▶ Exercise requirements
Beginning at the top of the entries below, retype each line exactly until the line containing "The image size is (1441, 811)." has been written out; include no pictures and no later lines.

++++ Information supplied ++++

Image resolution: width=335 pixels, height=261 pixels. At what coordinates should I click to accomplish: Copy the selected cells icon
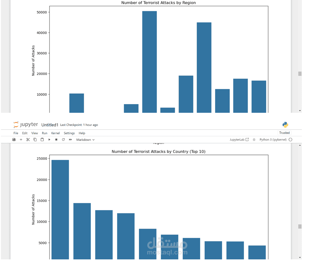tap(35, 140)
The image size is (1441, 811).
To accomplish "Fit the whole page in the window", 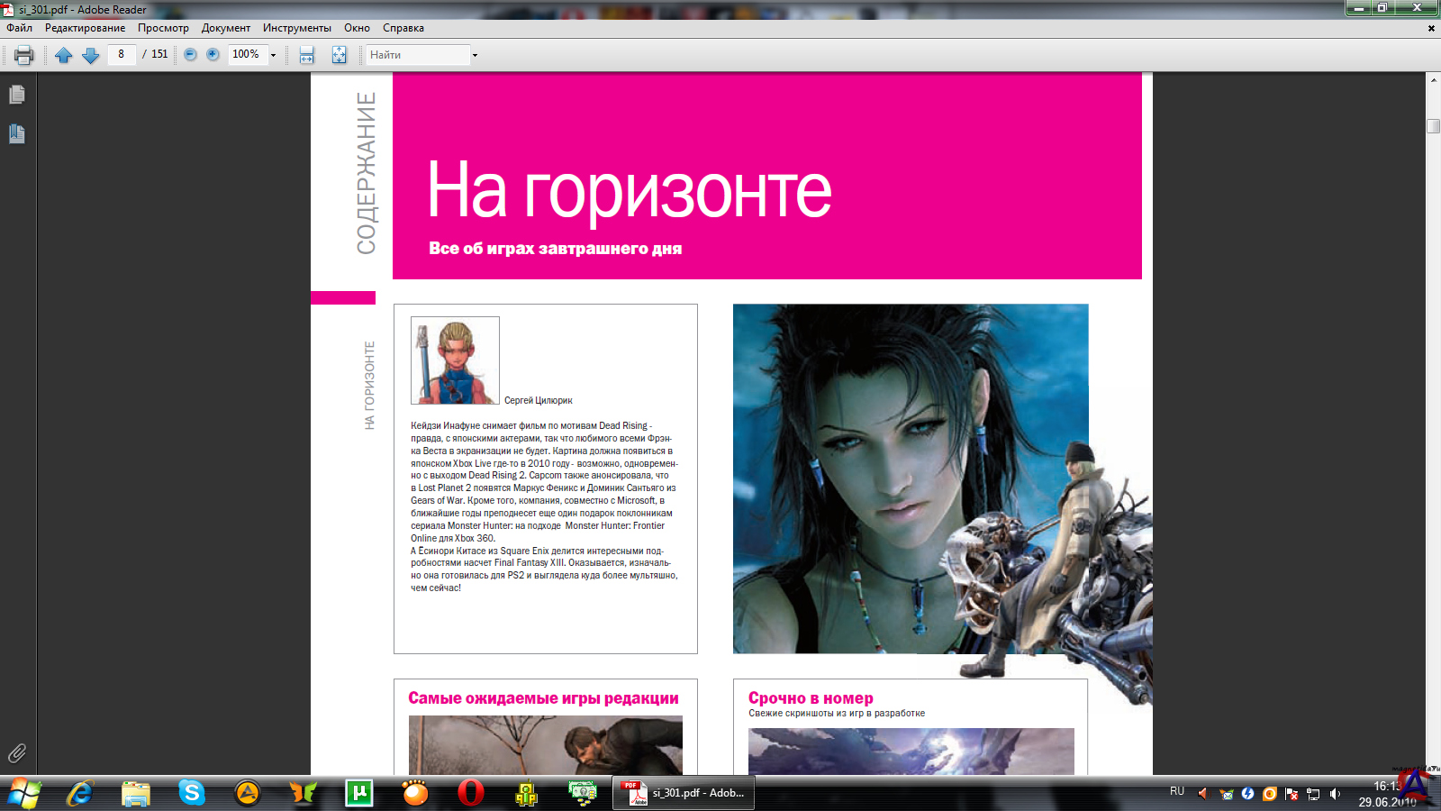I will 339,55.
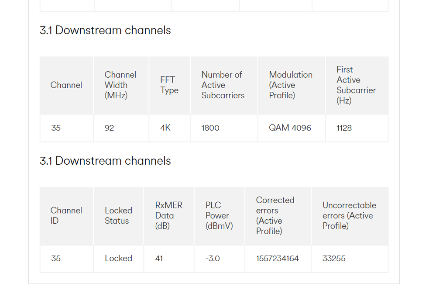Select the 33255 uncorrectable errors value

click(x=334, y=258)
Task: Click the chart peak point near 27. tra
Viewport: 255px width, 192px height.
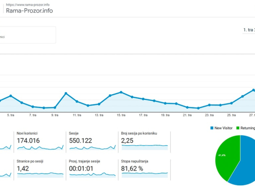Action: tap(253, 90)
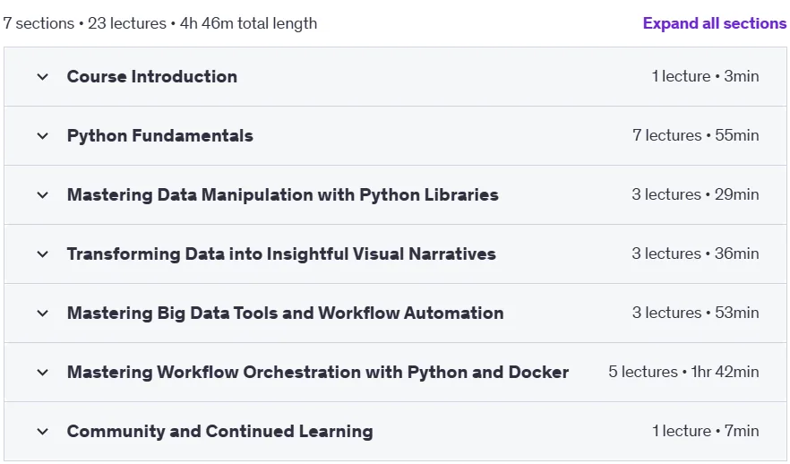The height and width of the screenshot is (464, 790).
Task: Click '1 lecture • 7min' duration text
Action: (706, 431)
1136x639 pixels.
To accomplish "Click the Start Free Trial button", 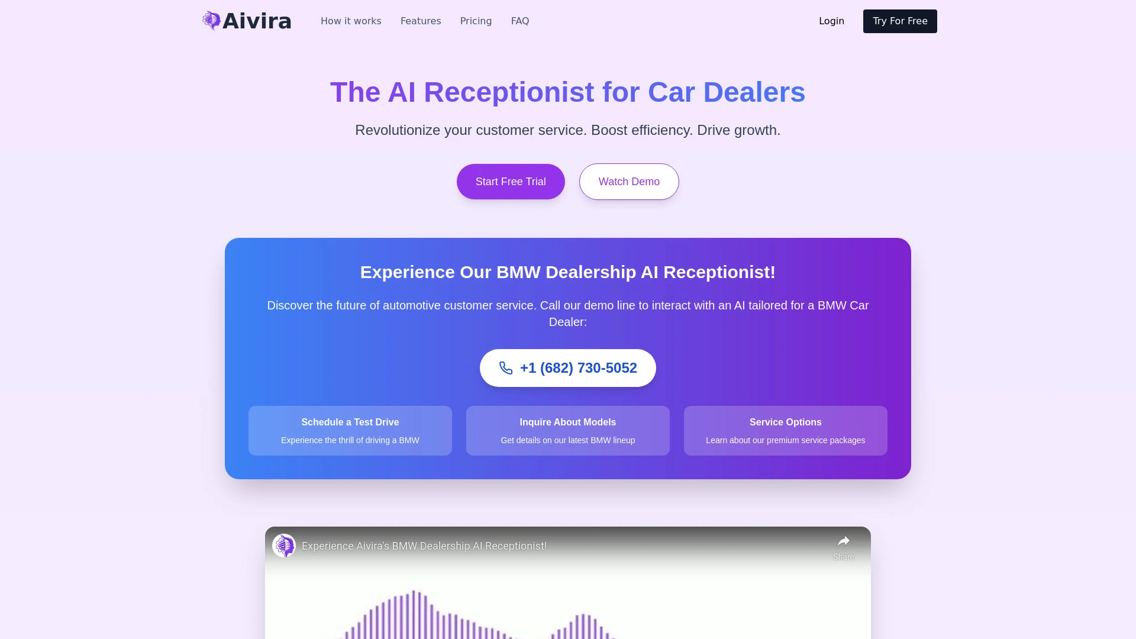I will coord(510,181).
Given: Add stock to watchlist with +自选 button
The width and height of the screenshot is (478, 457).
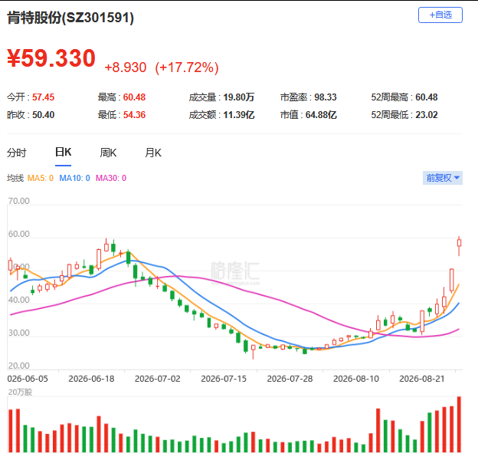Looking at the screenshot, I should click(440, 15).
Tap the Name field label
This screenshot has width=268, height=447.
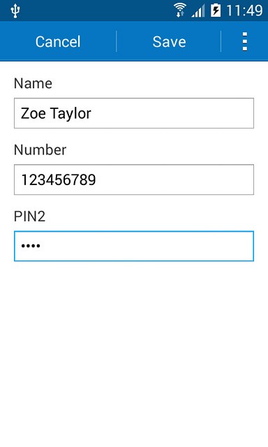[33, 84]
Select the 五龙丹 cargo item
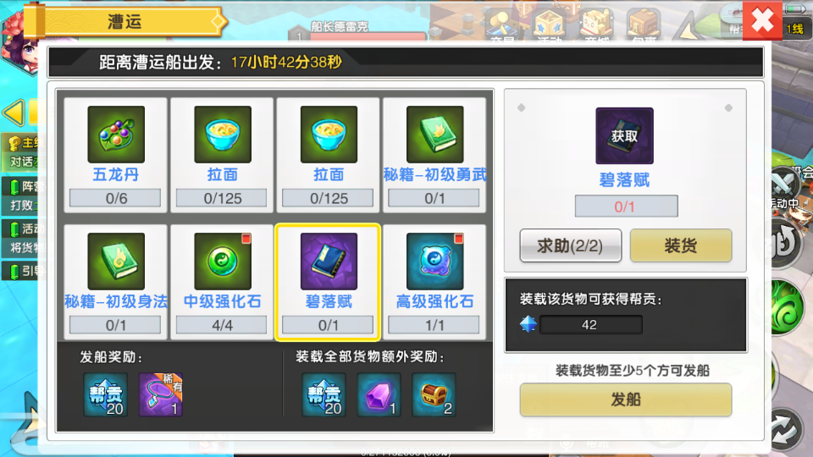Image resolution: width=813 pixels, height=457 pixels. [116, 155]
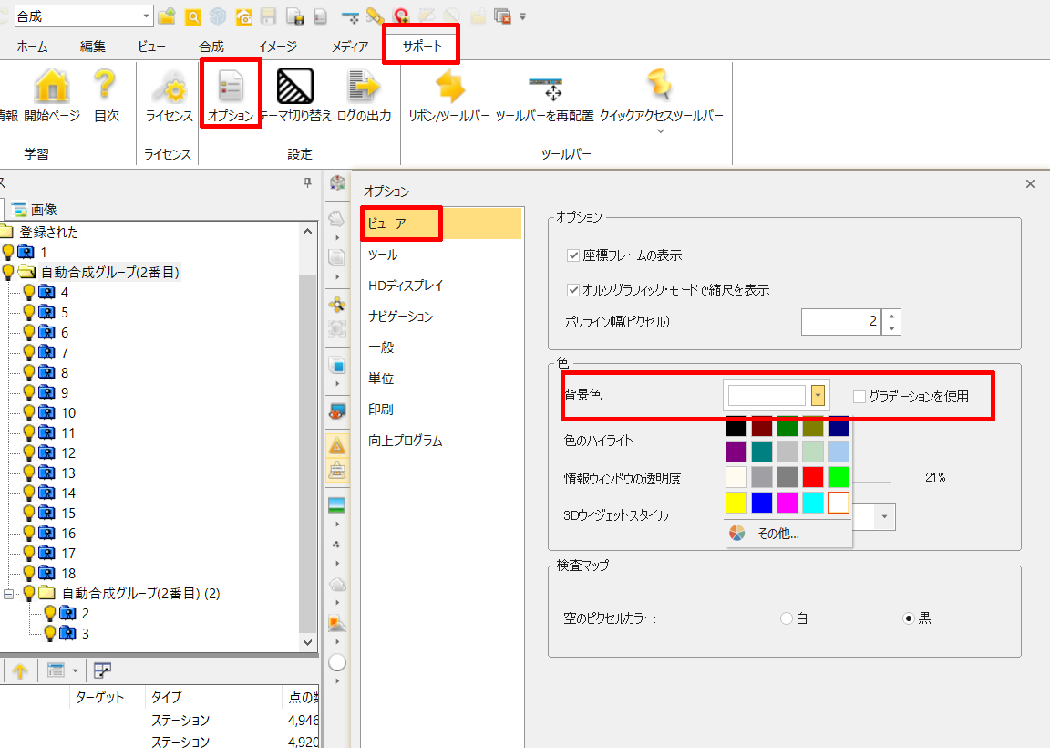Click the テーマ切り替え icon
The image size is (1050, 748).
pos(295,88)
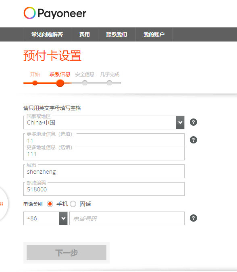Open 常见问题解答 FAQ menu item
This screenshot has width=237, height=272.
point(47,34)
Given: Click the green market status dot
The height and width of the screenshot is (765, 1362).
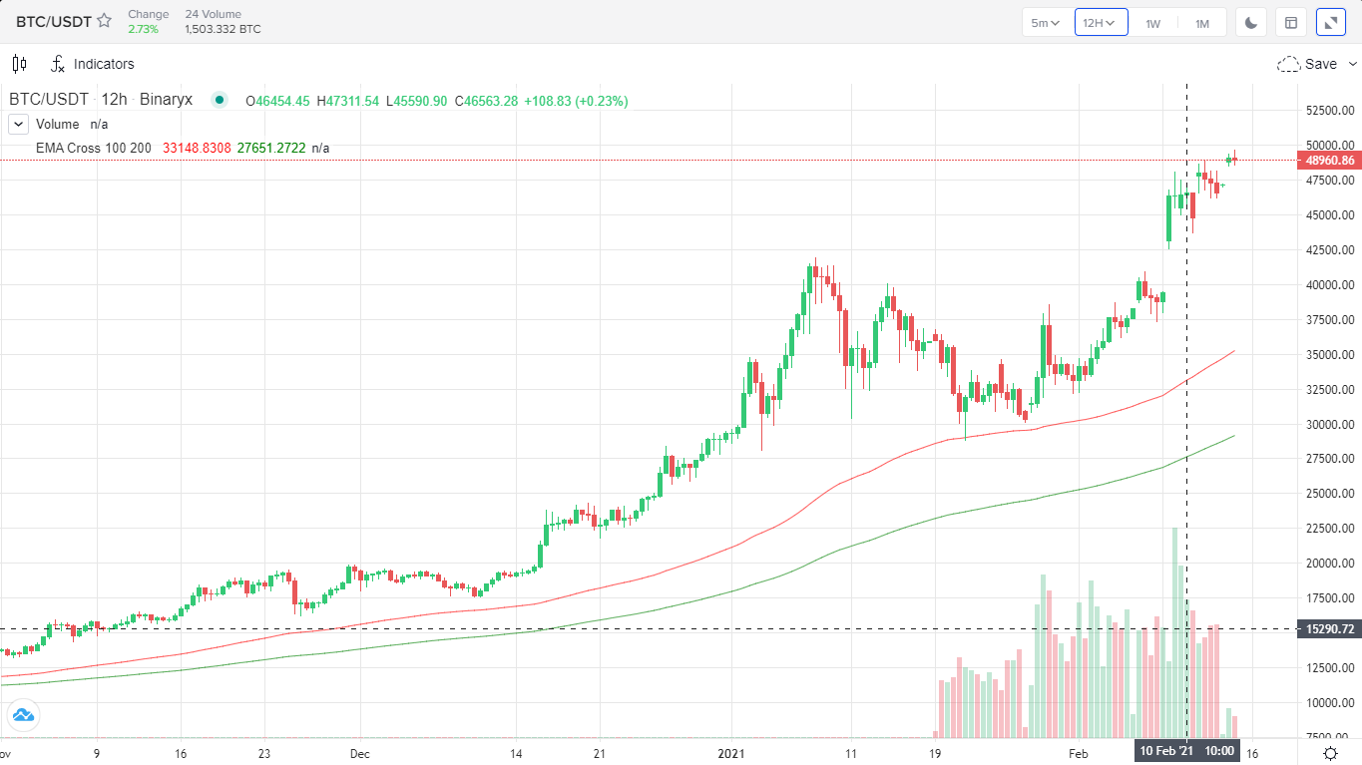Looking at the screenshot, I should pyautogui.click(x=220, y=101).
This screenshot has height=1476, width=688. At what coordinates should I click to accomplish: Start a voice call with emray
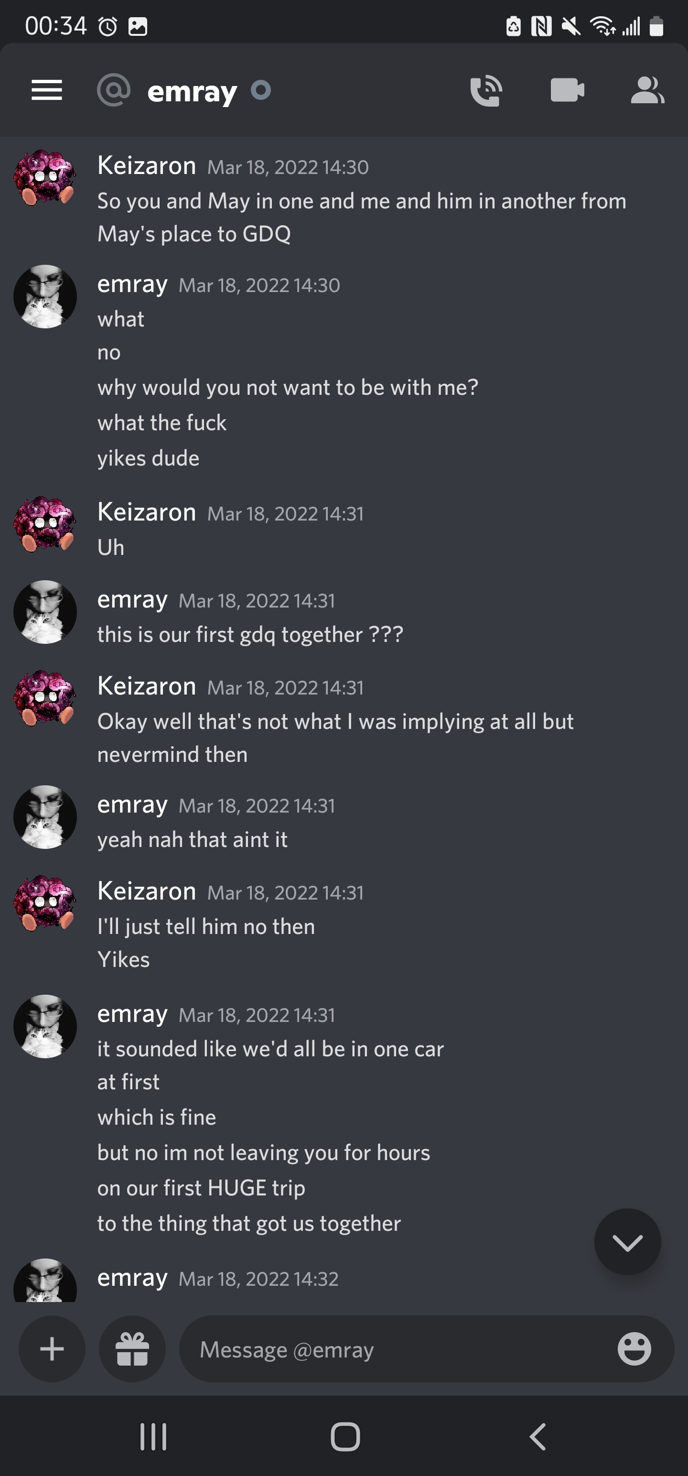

++++

▶ Response for this exercise
Image resolution: width=335 pixels, height=261 pixels. At what coordinates should I click to accomplish: Copy the selected cells icon
tap(35, 140)
The image size is (1441, 811).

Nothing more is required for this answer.